What needs to be done: Pictures aside, copy exactly the lines running from the one with "3 [button] (152, 782)" to the end of the records.

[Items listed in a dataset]
====

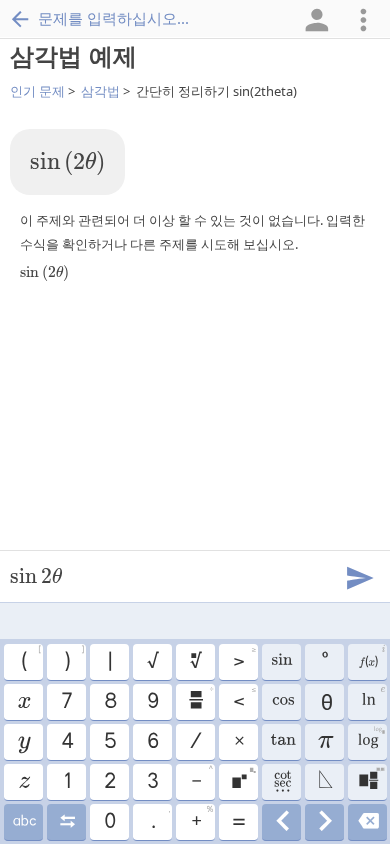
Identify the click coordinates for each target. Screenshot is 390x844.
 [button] (324, 822)
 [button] (23, 702)
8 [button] (109, 702)
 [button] (200, 699)
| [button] (109, 662)
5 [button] (109, 742)
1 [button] (66, 782)
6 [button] (152, 742)
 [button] (23, 822)
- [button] (201, 779)
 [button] (281, 662)
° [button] (324, 662)
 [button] (281, 782)
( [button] (30, 659)
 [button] (23, 782)
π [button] (324, 742)
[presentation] (67, 163)
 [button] (367, 822)
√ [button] (152, 662)
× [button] (238, 742)
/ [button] (195, 742)
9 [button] (152, 702)
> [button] (244, 659)
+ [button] (201, 819)
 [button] (324, 782)
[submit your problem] (359, 576)
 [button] (243, 779)
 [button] (370, 739)
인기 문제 (37, 91)
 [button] (281, 822)
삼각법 (100, 91)
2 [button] (109, 782)
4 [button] (66, 742)
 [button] (281, 742)
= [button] (238, 822)
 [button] (371, 659)
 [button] (66, 822)
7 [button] (66, 702)
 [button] (371, 779)
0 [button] (109, 822)
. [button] (160, 819)
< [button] (244, 699)
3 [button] (152, 782)
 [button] (195, 662)
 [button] (281, 702)
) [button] (73, 659)
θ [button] (324, 702)
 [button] (23, 742)
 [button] (372, 699)
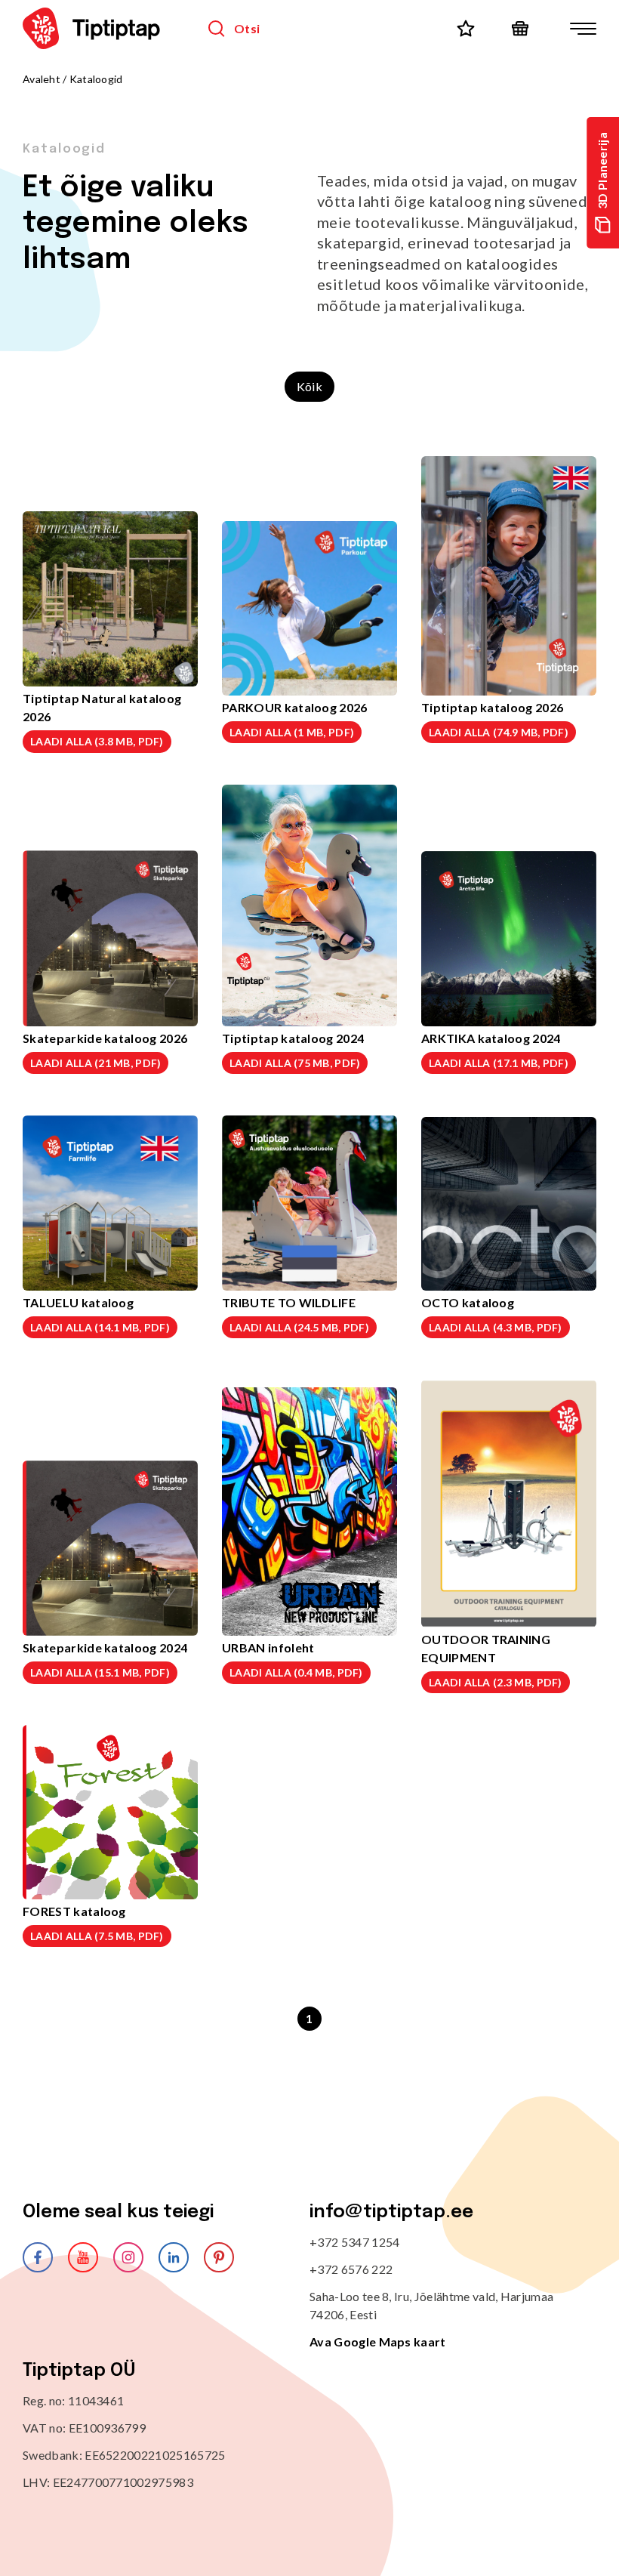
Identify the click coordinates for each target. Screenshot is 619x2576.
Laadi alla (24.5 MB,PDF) (299, 1327)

====

Response:
3 [button] (152, 782)
 [button] (195, 662)
 [button] (281, 702)
) [button] (73, 659)
θ [button] (324, 702)
 [button] (23, 742)
 [button] (372, 699)
Identify the click coordinates for each target. Screenshot is 619x2576.
Laadi alla (24.5 MB,PDF) (299, 1327)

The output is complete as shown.